- Reading passage -
/---

San Diego

Posted in Life Related, Poker Related on December 17th, 2008 by Damn Ringer

I am back from san diego and to be perfectly honestly, there really isn’t anything to blog about. The trip was a blast, but it was basically just really great to reunite with a few of my best friends from school. We went out got shitfaced and did some fun things around san diego, but honestly we were pretty lazy and didn’t do much outside of seeing the city. The town itself is awesome. It was around 70 degrees the whole time we were there and at night dropped to the upper 50’s. So definitely still put on a jacket weather. One thing that is worthy of pointing out in this blog is that one of the bars we went to had Pokertek’s Headsup Poker Challenge. This thing is ridiculous.

It consumed an entire night at the bar of me and my friends challenging each other to the game. We got shitty and played virtual cards at the bar. I know it sounds totally lame, but it was actually surprisingly not as nerdy as it seemed. Ok so we didn’t have any bitches on us, but not like I was trying to have bitches on me anyways. I’m sure if i wanted them there, i could have just fluttered an eye. I ended up getting my bar tab paid for from the game and that’s about it.

\---

- Task list -
1. Answer these questions about the San Diego blog post, one line per answer:
(a) What was the temperature during the day on the trip?
(b) What game did one of the bars have?
(c) What did the writer get paid for from the game?
2. Write the next part of the San Diego blog post, picking up right after its final sentence.

- Records provided -
/---

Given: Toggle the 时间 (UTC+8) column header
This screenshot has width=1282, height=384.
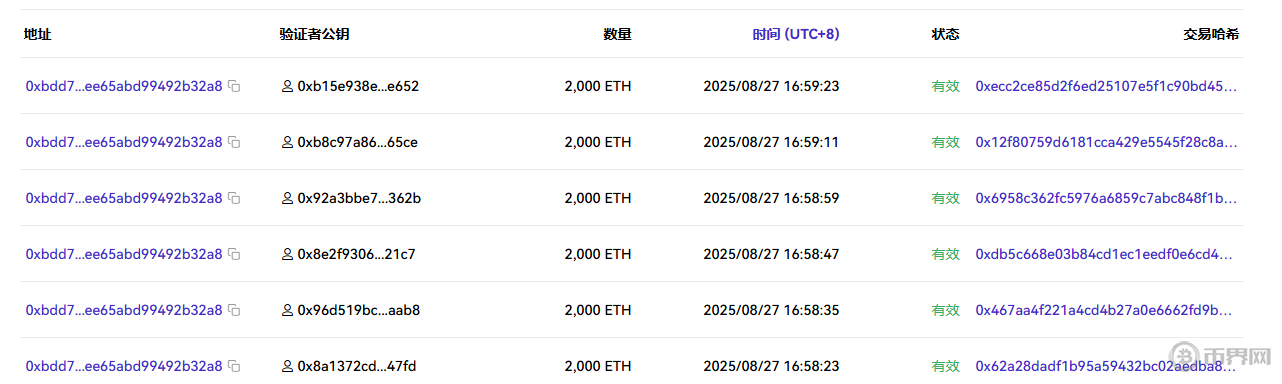Looking at the screenshot, I should pyautogui.click(x=796, y=34).
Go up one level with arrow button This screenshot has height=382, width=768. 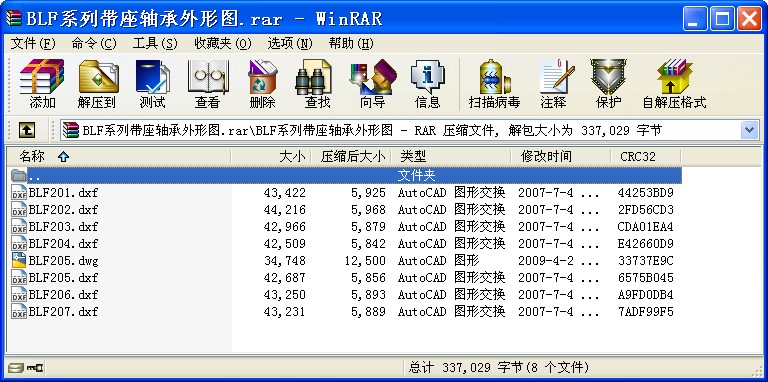click(27, 130)
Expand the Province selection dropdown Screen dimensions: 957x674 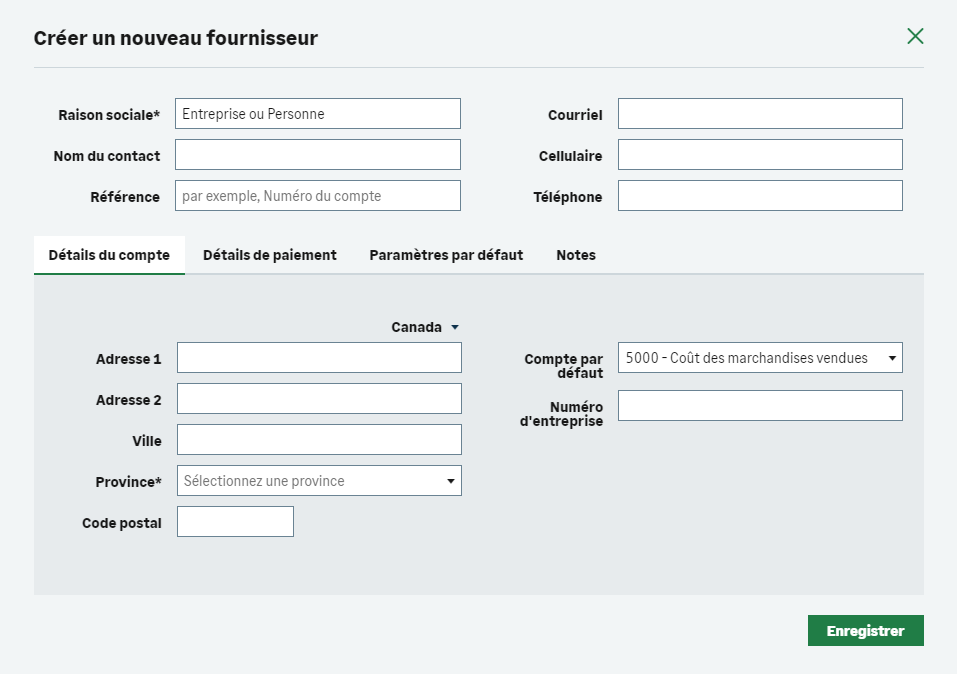pyautogui.click(x=319, y=481)
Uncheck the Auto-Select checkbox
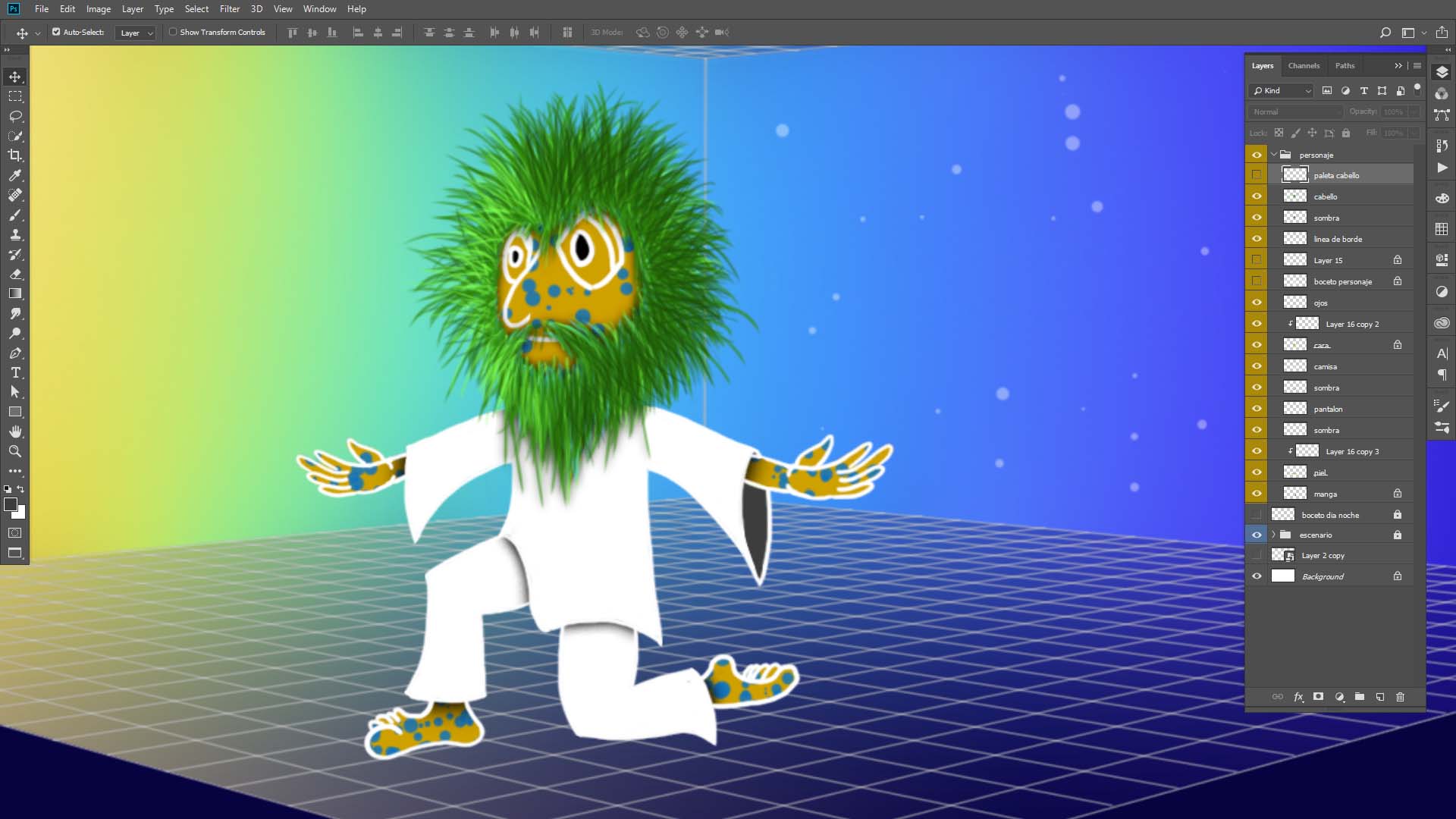This screenshot has width=1456, height=819. (56, 32)
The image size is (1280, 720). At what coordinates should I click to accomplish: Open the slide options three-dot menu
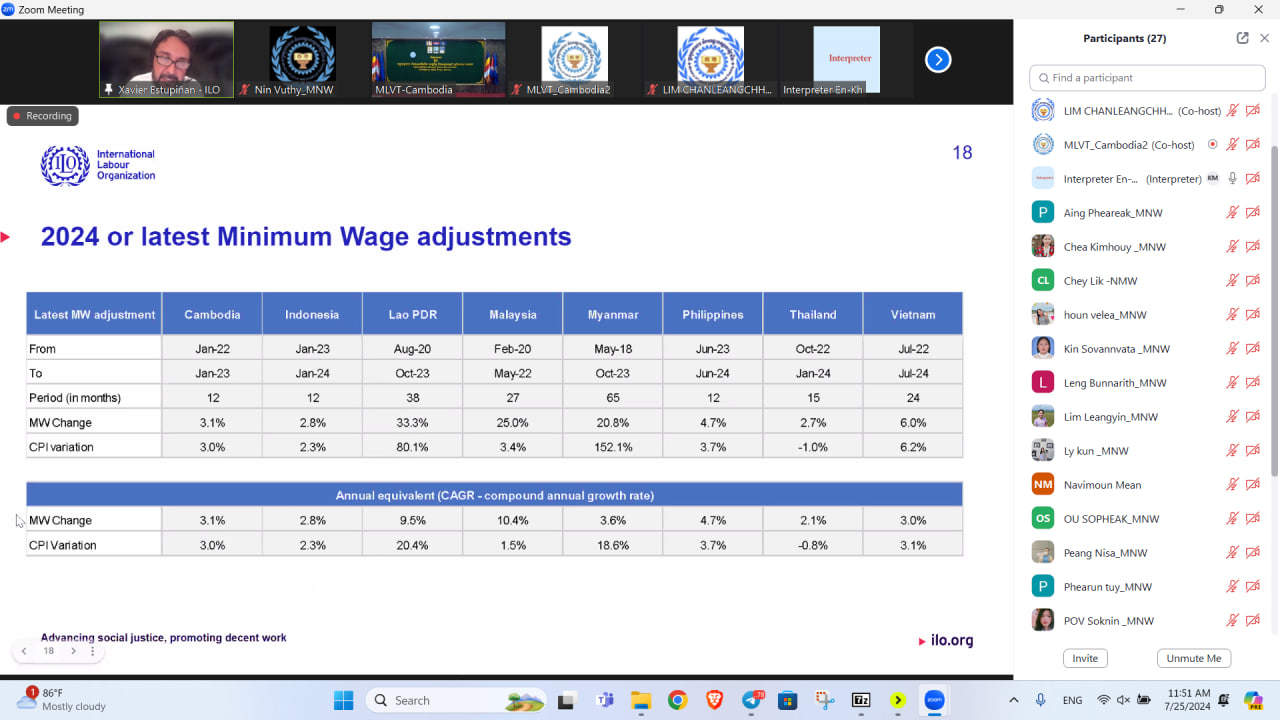click(x=93, y=651)
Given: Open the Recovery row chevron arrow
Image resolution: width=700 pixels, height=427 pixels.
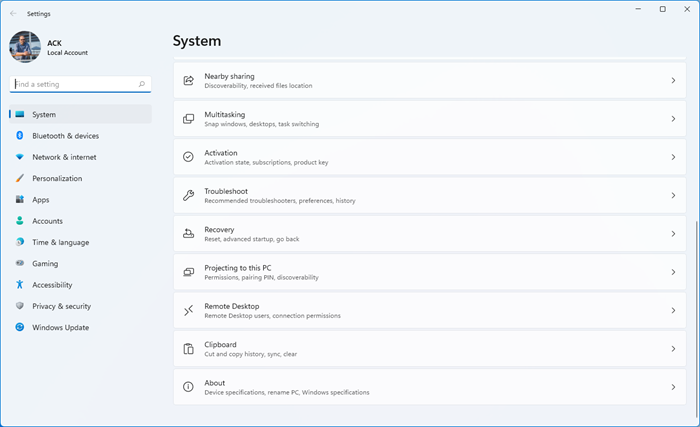Looking at the screenshot, I should pyautogui.click(x=673, y=234).
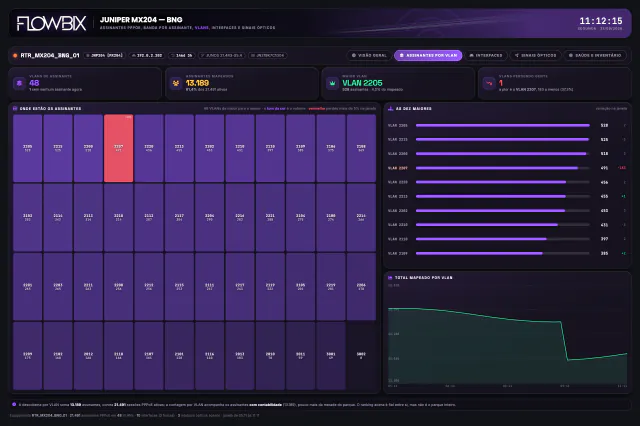Click the Onde estão os assinantes panel icon
This screenshot has width=640, height=426.
coord(15,109)
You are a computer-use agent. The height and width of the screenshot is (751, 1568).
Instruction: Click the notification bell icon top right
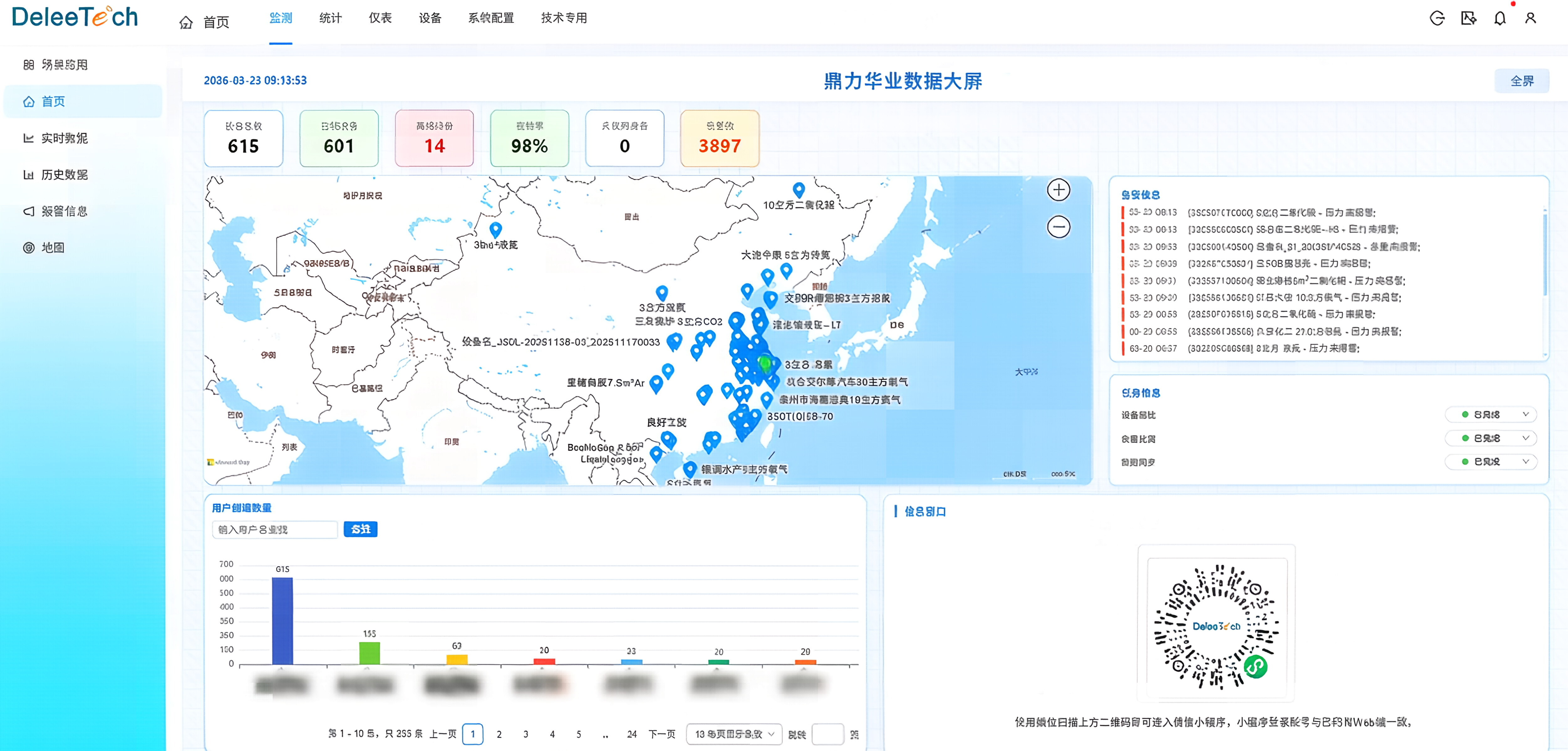(1500, 18)
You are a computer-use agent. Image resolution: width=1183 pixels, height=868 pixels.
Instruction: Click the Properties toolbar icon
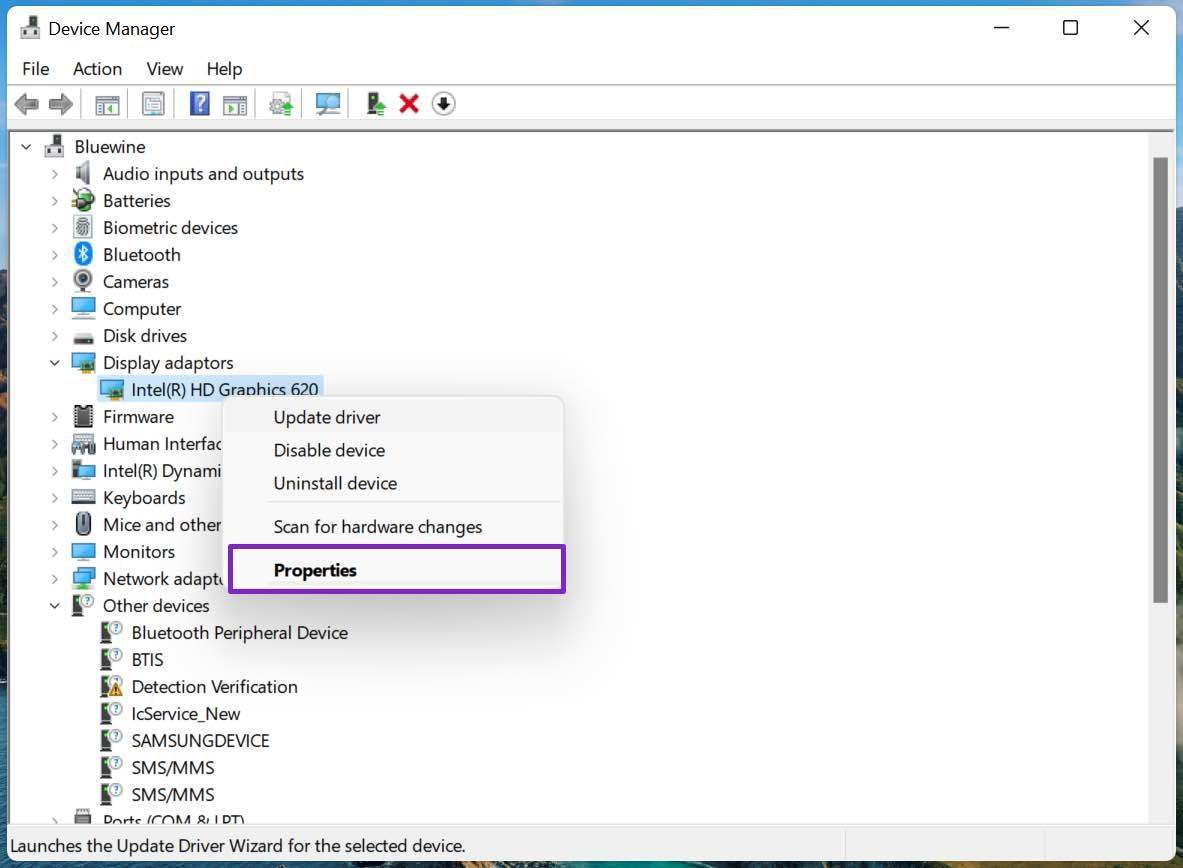pyautogui.click(x=153, y=104)
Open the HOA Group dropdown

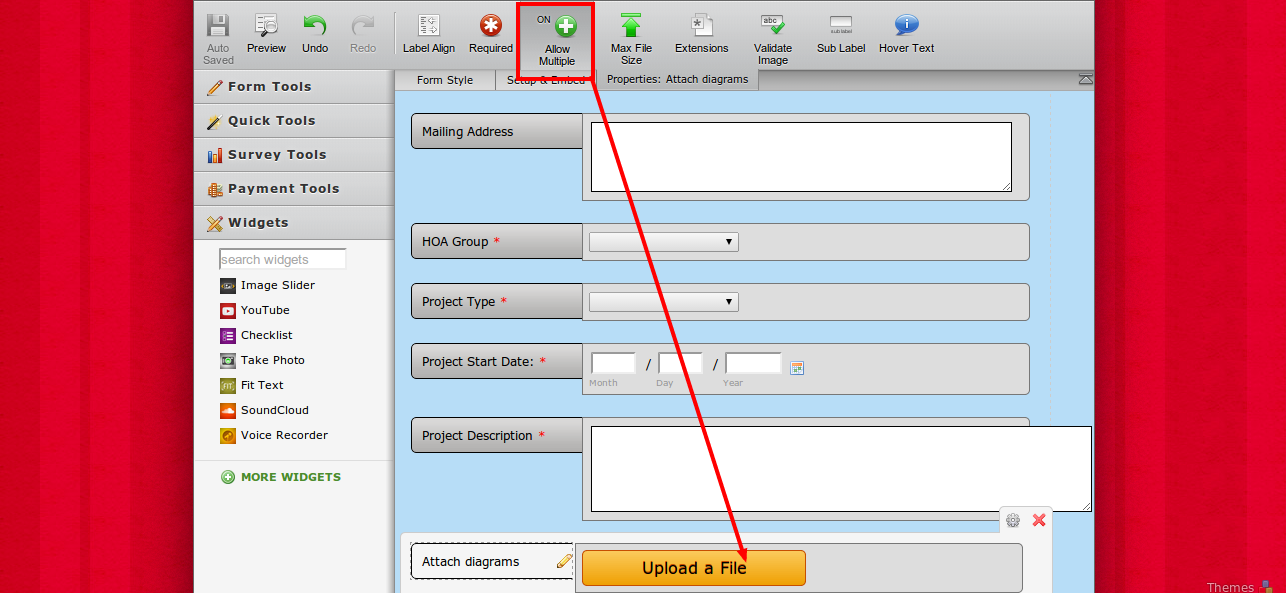tap(663, 242)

\---

- Exercise results -
1.
(a) Around 70 degrees.
(b) Pokertek's Headsup Poker Challenge.
(c) The writer's bar tab.

2.
I didn’t play a hand of poker other than that drunk stupid game at the bars, which was relaxing. Nothing like taking 3 days off, and not thinking about cards at all. I did however get back into the grind today, and my brain welcomed me back to work. I managed to pick around 8.5 buyins off the tables today, which was excellent. My month is going fantasticly and definitely should be one of my best ever months at 1/2nl if it continues. I have already broken one of my commandments. I will not be making FTP ironman this month. I will be breaking an 8 month streak, but I have my reasons. I am taking a break from FTP for a little while.

I am on course to run well over 3ptbb/100 this month, but I am not on course for the number of hands. I think i have only played around 25k up to this point which would put me on course to only play 50k hands this month. We’ll see if i can grind it out of the holidays to bring up the big number I’m hoping for. My cake roll looks like it is going to have no trouble hitting the milestone i set at the beginning of the month for it, which is very good news as I’m hoping to make it as large as my FTP roll by february 09. I also haven’t found a long term student however I did get an IM today but missed him which I finally saw the message. And finally I have done a pretty good job at taking a weekend day off from drinking. I will be doing so this weekend, and have done so every weekend except while I was in san diego, but that’s vacation. So there’s my goals setup. With only one really failed, that not so bad, and I can definitely live with it.

I also turned 25 this weekend. I am getting old, this sucks.

Whale's Vagina

Posted in Life Related on December 11th, 2008 by Damn Ringer

I am off to San Diego for the weekend.

Trip Report to follow.

I'm an idiot.

Posted in Life Related, Poker Related on December 9th, 2008 by Damn Ringer

So i’m an idiot. I’ll explain that in a second. First, go to vinnyvt’s blog and watch the 30 minute video he embedded there. Its called I.O.U.S.A and is completely worth your time. If you are reading this on facebook, www.vinnyvt.com. If you are bored at work and don’t have a boss around, I’d recommend using your time wisely and watching.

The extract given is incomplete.